Betsi Flint, Julia Scoles ace Montreal Elite16 qualifier, clinch World Champs bid

Betsi Flint and Julia Scoles celebrate a point/Volleyball World photo

One ace, two aces, three aces, four, five aces, six aces, seven aces — well, no more, but you get the drift. It was at the service line that Betsi Flint and Julia Scoles punched their ticket into the main draw of this week’s Volleyball World Beach Pro Tour Montreal Elite16.

In their final round alone, against Brazil’s Vitoria De Souza and Andressa Cavalcanti, Flint notched four aces and Scoles added another three, sealing a 21-17, 21-19 win. That victory came on the heels of a shockingly smooth 21-11, 21-8 win over New Zealand’s Alice Zeimann and Olivia MacDonald, scores you don’t often see in an Elite16, even in a qualifier.

Wednesday marked a critical qualification for Flint and Scoles, extending their perfect streak in qualifiers together as a team as well as their momentum gathered from last weekend’s Challenge event in Edmonton. They were the top finishing American team in Edmonton, closing with a fifth, matching their best finish of the season.

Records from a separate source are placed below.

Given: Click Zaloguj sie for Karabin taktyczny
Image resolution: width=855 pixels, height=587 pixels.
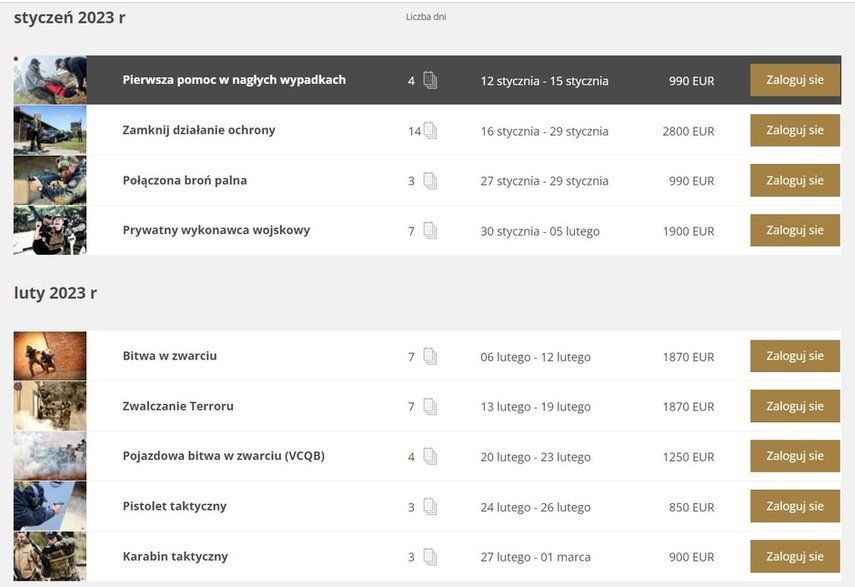Looking at the screenshot, I should point(795,556).

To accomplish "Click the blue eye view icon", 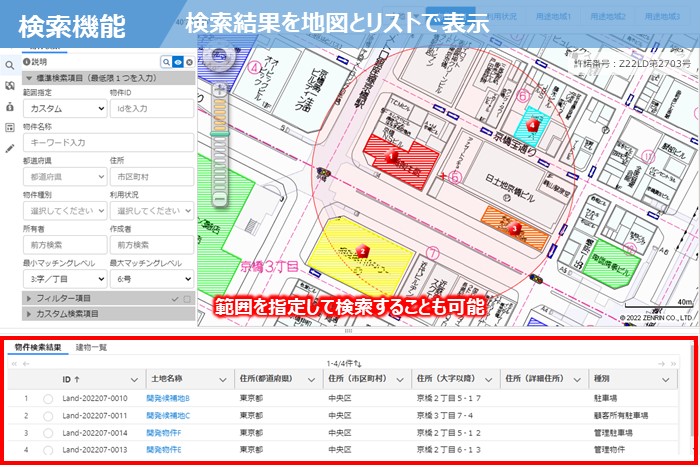I will [176, 62].
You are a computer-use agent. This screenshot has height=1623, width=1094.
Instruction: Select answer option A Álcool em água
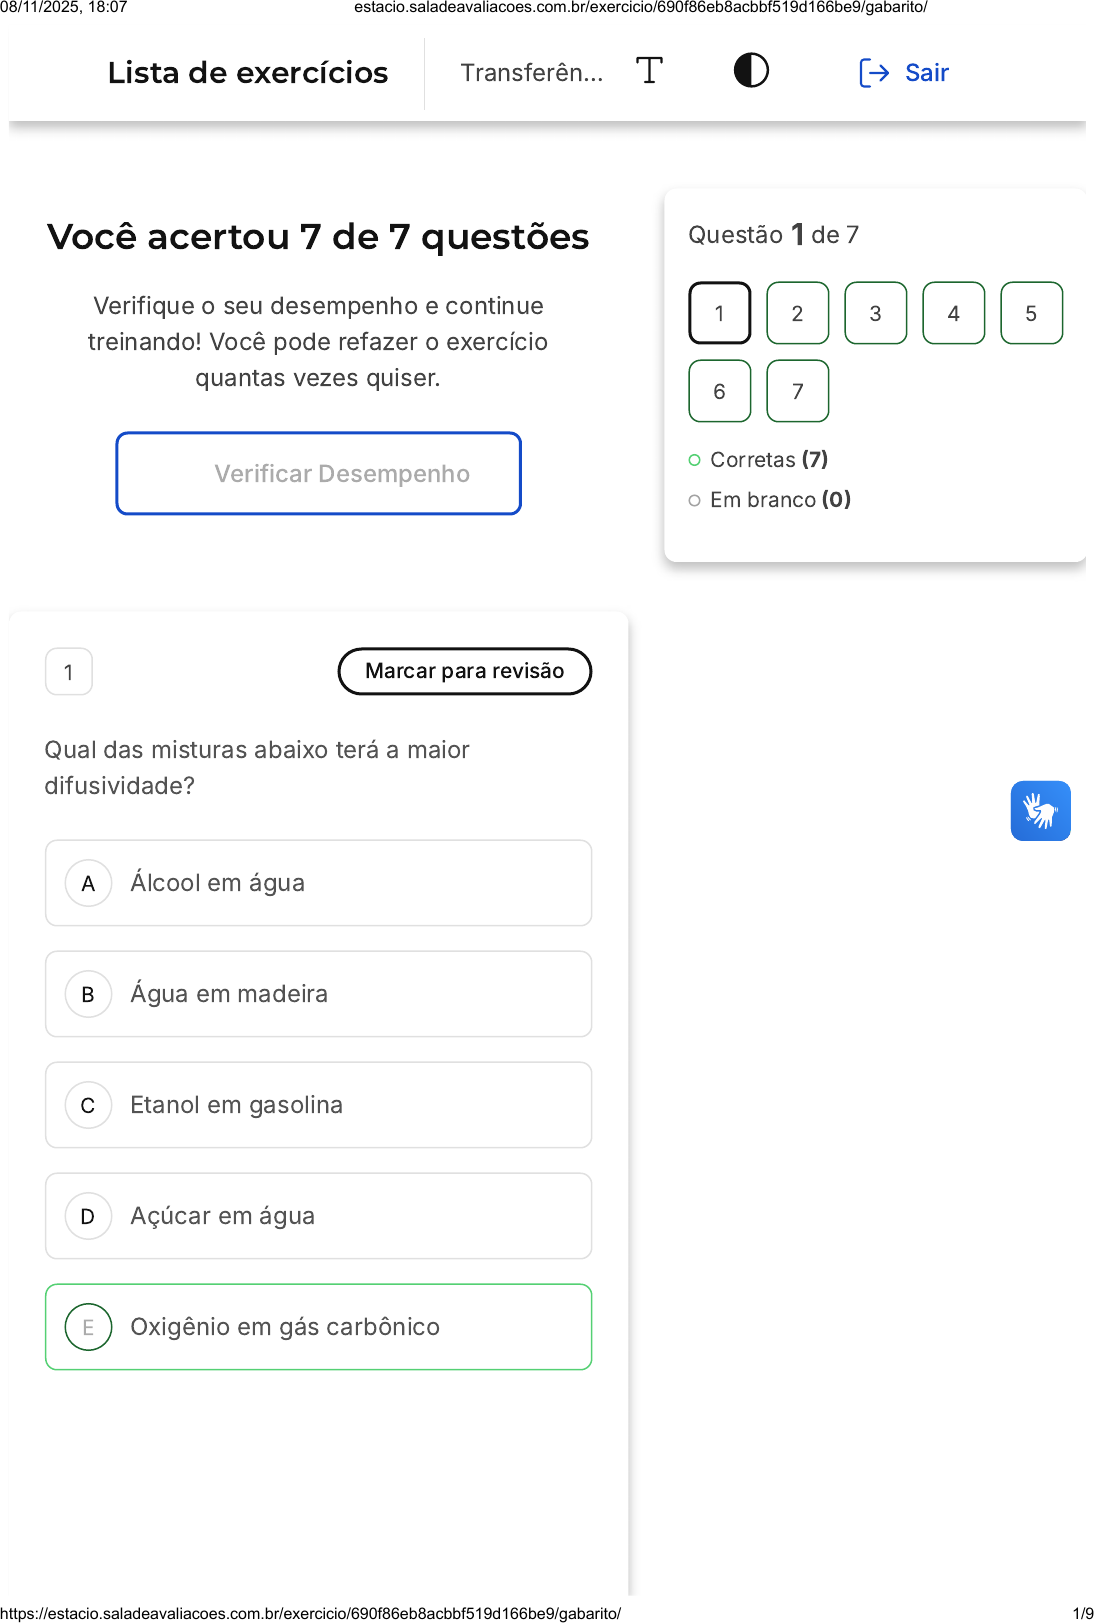point(318,883)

Montreal presents another massive opportunity, as, incredibly, they find themselves in a pool with two other American teams: Sarah Sponcil and Terese Cannon, and Taryn Kloth and Kristen Nuss. Rounding out Pool C is Sarah Pavan and Molly McBain, the former Florida State standout in her rookie season on the Beach Pro Tour. Currently, Flint and Scoles trail Nuss and Kloth by 880 points in the Olympic standings, and are 400 behind Sponcil and Cannon.

Regardless of what happens in Montreal, however, Flint and Scoles assured their spot as the fourth USA team in this fall’s World Championships, as only the Hamburg Elite16 remains in the World Championships qualification period. Neither Emily Stockman and Megan Kraft, nor Savvy Simo and Toni Rodriguez will have enough points to enter Hamburg.

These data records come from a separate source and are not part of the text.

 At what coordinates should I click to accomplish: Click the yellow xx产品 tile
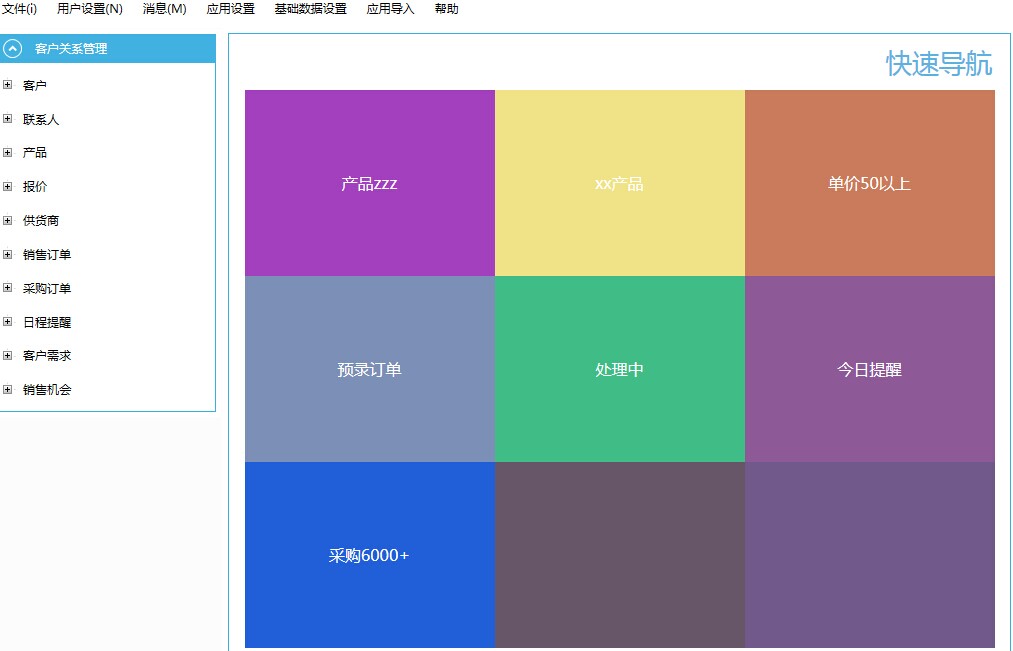click(620, 183)
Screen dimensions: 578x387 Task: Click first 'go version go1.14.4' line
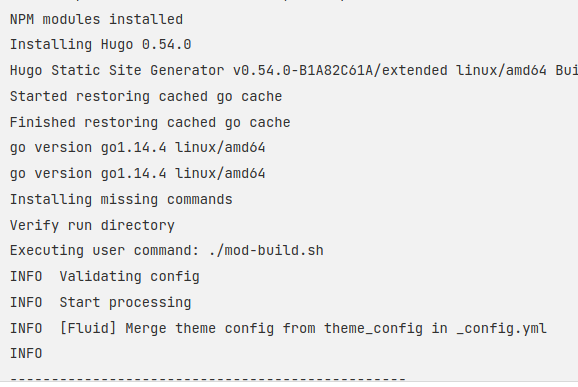point(137,148)
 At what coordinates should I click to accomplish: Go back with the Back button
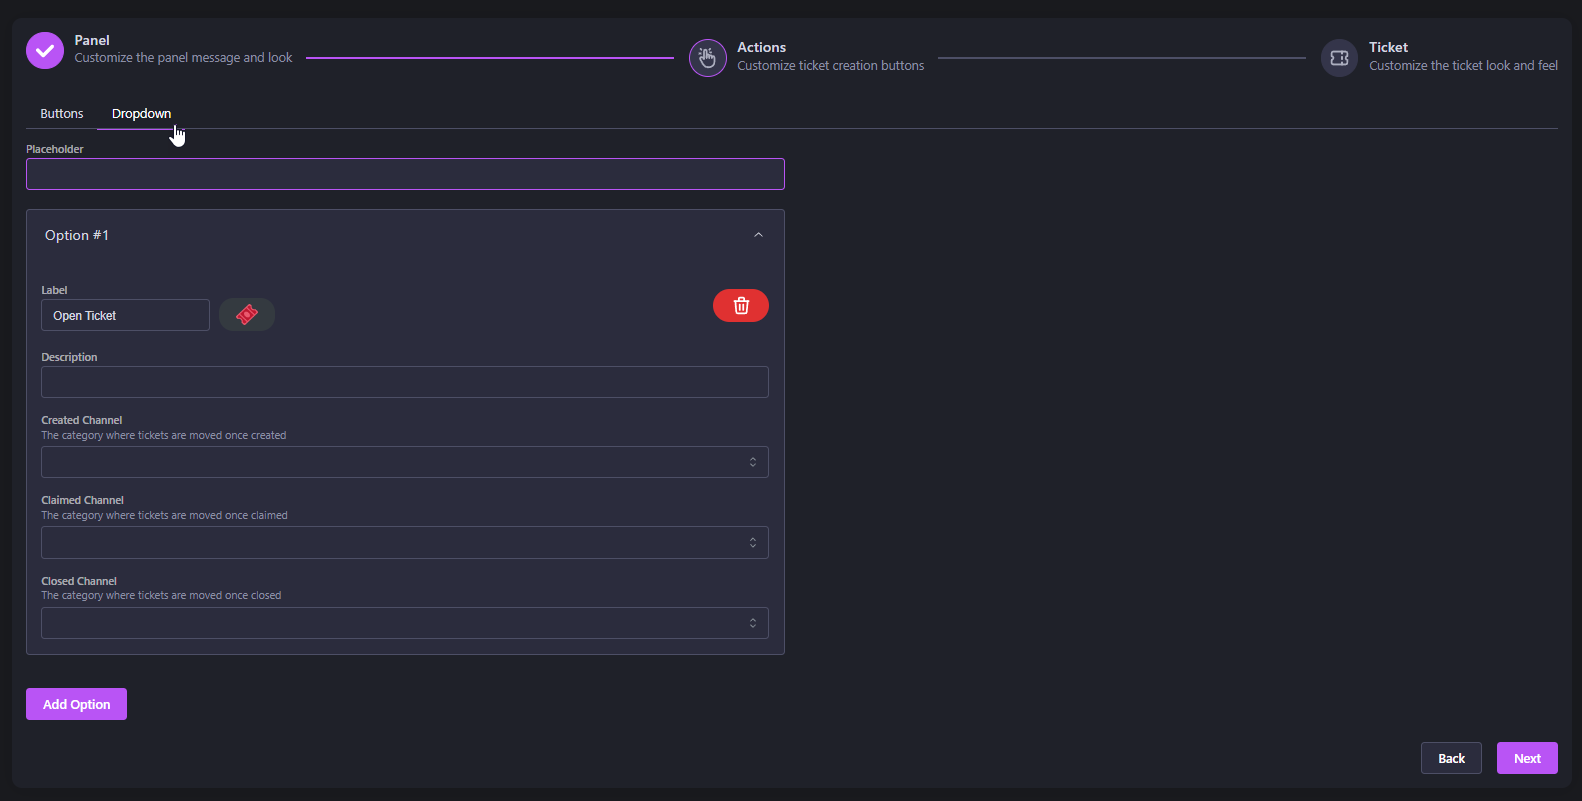pyautogui.click(x=1450, y=758)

All of that, of course, is in the distant future. For now, Flint and Scoles have more beach volleyball to play in Canada, beginning at 4:30 p.m. Pacific, against Sponcil and Cannon. Thirty minutes later, Nuss and Kloth will play Pavan and McBain, who were wild-carded into the main draw.

Betsi Flint hits a serve at the Edmonton Challenge/Volleyball World photo

Kelly Cheng and Sara Hughes, meanwhile, are on an island, the only American team in Pool B. They’ll begin their tournament against Barbara and Carol, the hottest team in the world who is currently riding a three-tournament winning streak, with back-to-back gold medals won in Challenges in Espinho and Edmonton (the other is the South American Continental Championships, which offer the points equivalent of a Challenge gold medal).

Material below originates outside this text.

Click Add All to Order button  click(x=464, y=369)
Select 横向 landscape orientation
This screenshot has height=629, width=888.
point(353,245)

Batting leadoff on Thursday for the USA will be Miles Evans and Chase Budinger, who played a phenomenal two matches in Wednesday’s qualifier, beating the Netherlands’ Leon Luini and Christiaan Varenhorst (21-18, 14-21, 15-11) and Spain’s Pablo Herrera and Adrian Gavira (21-16, 21-19). They’ll play Chile’s Marco Grimalt and Esteban Grimalt at 7 a.m. Pacific and get back on the court at 11 against France’s Arnaud Gauthier-Rat and Youssef Krou.

For Budinger and Evans, the qualification was critical, more important than the main draw made by Scoles and Flint. After losing two straight matches in Edmonton, Budinger and Evans, who are currently ranked No. 28 in the Olympic race, needed a big finish in Montreal to keep their World Championships hopes alive. Had they not qualified, their World Championships hopes would have been dashed.

Yet here they are, more than alive, in a pool replete with good matchups for a team that played some of its best volleyball on Wednesday. Such is not the case for their countrymen and rivals, Tri Bourne and Chaim Schalk, who suffered a first round loss to Australians Mark Nicolaidis and Izac Carracher (26-28, 24-22, 14-16). Bourne and Schalk are in little danger of missing out on World Championships, but the opportunity to amass points in the lightest Elite16 of the season was a big miss for a team that has yet to sniff its potential.

The same can’t be said for Kyle Friend and Paul Lotman, good friends and former college teammates at Long Beach State who played because, well, why not? They, too, fell in the first round, to Italy’s Sam Cottafava and Paolo Nicolai (20-22, 15-21) though solid volleyball was played. Friend will remain in the tournament, however, as a commentator for Volleyball TV.

Lotman’s former partner, Miles Partain, now with Andy Benesh and coming off a gold medal at the Gstaad Elite16, will play a slapdash Dutch team of Matthew Immers and Yorick de Groot at 3 p.m.. The pair of Dutch defenders are only playing together because their normal partners — Steven van de Velde and Stefan Boermans, respectively — are out with injuries. It is, suffice it to say, as good of a draw as one will get in an Elite16.